Many Vendors, One Face--Acquisitions' Next Wave
Rick Lugg and Ruth Fischer talk to the Cornell team that created a singular interface for different data
By Rick Lugg and Ruth Fischer (netConnect) -- netConnect, 7/15/2005
Academic librarians use multiple book vendor web systems for electronic selection and acquisitions, exporting the bibliographic records and transaction data to their integrated library systems (ILS). This has enabled selectors to make the transition from paper slips to e-selection—with major efficiencies for both collection development and acquisitions. But every materials vendor's system looks and acts differently. Because of this, it has been considered impractical to implement electronic selection for all material—until last year, when Cornell University Library (CUL) implemented ITSO CUL (Integrated Tool for Selection and Ordering).
ITSO, software developed by Cornell, begins to address this problem by consolidating multiple streams of new title data into a single interface. Within the ITSO interface, selectors review presorted and prescreened new titles in their respective subjects and decide to select, reject, forward, or defer. Selected titles can be appended with fund and location codes, as well as free-text notes to acquisitions. Error checking happens when the bulk import is run.
Each evening, selected titles are harvested, automatically assigned a vendor, and fed into the bulk import utility of Endeavor's Voyager system. Potential duplicates are segregated for follow-up by acquisitions. The remaining titles automatically generate pending purchase orders in Voyager. Typically, these are approved the next morning, and electronic orders are sent to the appropriate vendors. Cornell estimates that ITSO now accounts for 40 percent of its firm orders and that it has saved more than $100,000 per year in staff costs.
Other libraries have shown interest, and Cornell is now exploring whether there's sufficient demand to offer ITSO as a hosted application, available by subscription. Here, Scott Wicks, Adam Chandler, and Peter Hoyt—collectively identified as CUL—describe ITSO's origins, functionality, and possible future.
Rick Lugg: Let's start with the elevator conversation: In three or four sentences, what does ITSO do and why is it unique?
CUL: It aggregates new title information into a single interface.
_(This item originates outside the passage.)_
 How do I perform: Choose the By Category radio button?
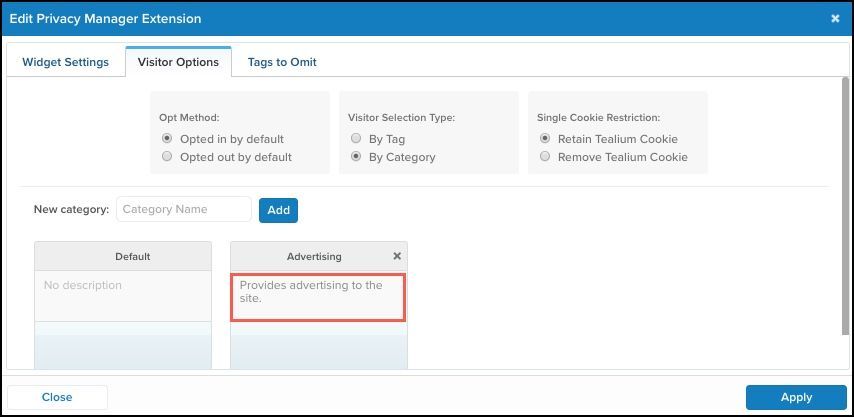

It replaces separate and often duplicative streams of paper. It serves as a source for a precatalog record.
What problem were you trying to solve when you first conceived it?
The initial problem had to do with the LC (Library of Congress) Alert Service moving away from paper. Previously, most selectors would get printed cards each week. We needed to replace that system with a web-based version that would allow selectors to know what new titles were coming out each week.
Why did you decide to bring in vendor records as well?
When we started looking at what we could get from the electronic version of LC Alerts, we realized that not only could selectors use it for a selection decision, but we could also "repurpose" that MARC record and import it into our OPAC. It could serve as the basis for a purchase order and for a cataloging record at receipt. We wanted to make as much use of the metadata as possible. So once we had the concept down, we realized we could do the same with any other source of MARC records.
So are you subscribing to LC's Books English file?
Actually, we're buying the entire file, including all languages. We had a history of buying the entire file on cards, so we wanted the same file electronically. We load files weekly, but we deduplicate against previous loads.
Cornell has done business for years with several vendors that provide similar web-based selection and acquisitions tools: Yankee Book Peddler, Harrassowitz, Casalini, Aux Amateurs, Blackwell's. Had you not implemented any of their systems in this way?
No, not for selectors. Most selectors liked paper. In a sense, because LC moved away from paper, that opened the door to an online system. Another reason selectors didn't use them was that each one had a different interface.
ITSO relies on regular streams of data from these participating vendors, as well as LC. All of them have invested heavily in their own interfaces, and it must have puzzled them that CUL intended to build functionality that already existed. How did vendors react when you approached them to obtain their data?
The initial reaction was a little bit of shock—and strong disappointment. We told them that [CUL] had never asked for those systems, because we knew the selectors wanted to stay with paper and didn't want to learn all these interfaces.
On the other hand, we did want to use the data the vendors had so painstakingly assembled—their own proprietary codes and descriptors that give a different perspective on a title. Once they understood that, they seemed to feel much better about it. We've talked about the possibility of linking back into their systems from our system. We haven't done it yet, but it's under consideration.
Also, we weren't asking them to build anything new. We were only asking to take some of what they had already done.
And you weren't asking for their entire databases but rather weekly streams of new titles?
Actually, we were only asking for an electronic version of the paper slips each vendor was already sending. In each case, there was a subject profile in place, and we only wanted them to send those prefiltered new records each week.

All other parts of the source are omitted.